Ci risiamo. Per il secondo anno consecutivo l'Inter vola a Riyadh per disputare la Supercoppa italiana, che diversamente dagli anni passati si presenta per la prima volta con un format diverso e segue per certi versi un solco già tracciato dalla Spagna... E non soltanto per la formula di mini-torneo a quattro squadre, con tre partite complessive (due semifinali e finale in gara unica). In Italia come in Spagna la domanda sorta spontanea, già l'anno scorso e riproposta quest'anno, è: perché disputare la Supercoppa in Arabia? 

I fatti dicono che la Lega Serie A nel 2018 ha stretto la mano alle autorità sportive saudite per disputare in Arabia tre finali di Supercoppa in cinque anni per 25 milioni di dollari circa. Lo scorso anno però, dopo la vittoria dell'Inter contro il Milan, terza finale di Supercoppa dopo quella vinta dalla Juve sempre contro il Milan a Gedda valida per la stagione 2018 e giocata nel gennaio 2019 e quella del dicembre 2019 giocata sempre a Riyadh al KSU Stadium, vinta dalla Lazio di Simone Inzaghi contro la Juventus, una maxi-offerta avanzata dal ministero dello sport saudita ai vertici della Serie A ha fatto sì che la collaborazione si prolungasse cambiando, appunto, format. Il nuovo accordo prevede la disputa in Medio Oriente di quattro delle prossime sei edizioni della Supercoppa, due consecutive (2023 e 2024) e le ultime due edizioni del Torneo (2028 e 2029) in Arabia, da stabilire ancora le sedi delle edizioni del 2026 e 2027. L'edizione 2023 attualmente in corso porterà nelle casse della Lega Serie A circa 23 milioni di euro, è strutturata sulla base del modello delle final four, e vi partecipano le prime due squadre classificate nelle due principali competizioni italiane, dunque Napoli campione d'Italia in carica, Inter vincitrice della Coppa Italia, Lazio seconda in Serie A 2023/2024, e Fiorentina seconda nella finale di Roma. Un accordo che a grandi linee, a tastoni, con un calcolo approssimativo e al netto di tutte le variabili, che potrebbe aggirarsi intorno ai 100 milioni di euro totali. Fin qui quelli guadagnati sono meno di 50 milioni.

ESTRATTI DEI RECORD:

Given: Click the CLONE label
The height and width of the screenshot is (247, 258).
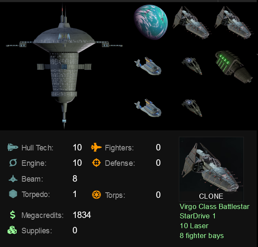Looking at the screenshot, I should point(211,196).
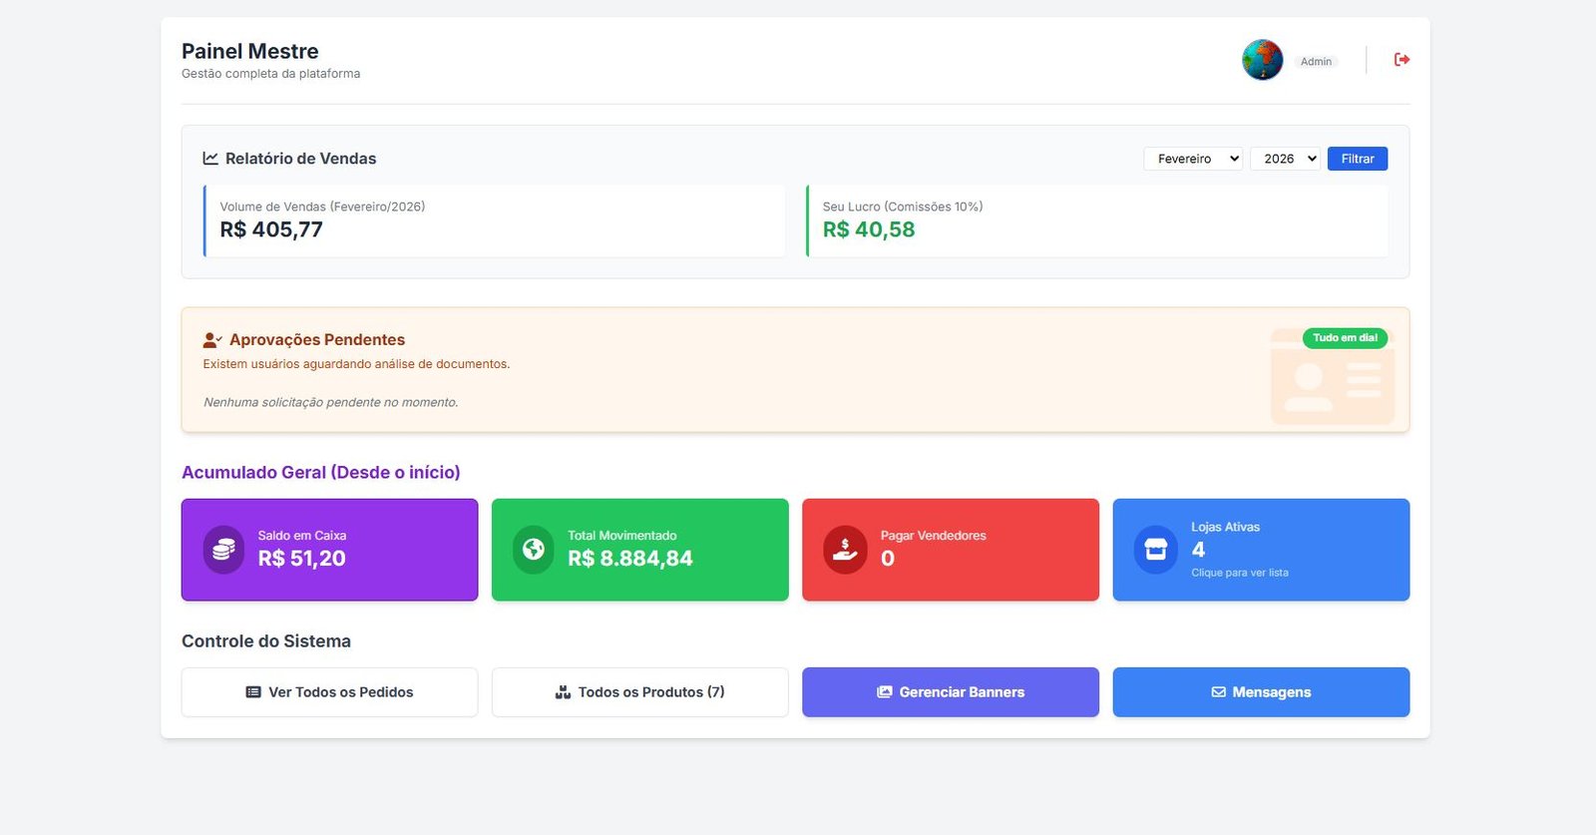This screenshot has width=1596, height=835.
Task: Click the Admin role label
Action: (x=1316, y=62)
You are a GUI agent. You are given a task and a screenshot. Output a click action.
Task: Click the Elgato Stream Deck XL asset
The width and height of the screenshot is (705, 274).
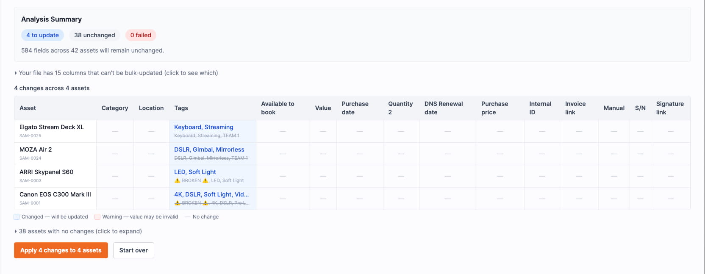tap(52, 127)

AZIONE RICHIESTA: Continua il testo sulla Supercoppa italiana in Arabia Saudita a partire dall'ultima frase.

RISULTATO:
Domanda alla quale arriva una risposta semplice e altrettanto scontata che non necessita di grandi spiegazioni retoriche. Difficile per la Lega quanto per i club rifiutare partnership di un certo peso economico, specie nell'epoca del post-Covid. Tuttavia altrettanto difficile è comprenderne ancora una volta, esattamente come lo scorso anno e in quelli ancora addietro, le ragione etiche rese sorde e cieche, che mandano a farsi benedire i tanti slogan e le prese di posizioni mediatiche tante volte sbandierate a favore di certe cause, di certo non meno importanti rispetto a quella economica, quali il rispetto dei diritti umani. "La situazione dei diritti umani in Arabia Saudita è estremamente negativa. Negli ultimi otto anni, da quando il principe della Corona bin Salman è diventato l’uomo forte del regno, ci sono state oltre 1250 impiccagioni; tutti i difensori dei diritti umani sono in carcere e vengono emesse regolarmente condanne a decenni di carcere anche solo per aver scritto un post su una piattaforma social" ha detto il portavoce di Amnesty International Italia, Riccardo Noury, qualche giorno fa, prima che il Torneo cominciasse, sui canali di Amnesty International Italia" a proposito delle controversie che ancora una volta travolgono l'argomento. Salma al-Shehab, ad esempio, è solo una delle centinaia di donne condannate ad anni di reclusione per aver espresso sui social un pensiero volto a favore delle attiviste per i diritti delle donne. La donna, rea di aver espresso liberi pensieri e parole, è stata addirittura accusata di terrorismo e prima di essere processata, è stata addirittura detenuta in isolamento per 285 giorni.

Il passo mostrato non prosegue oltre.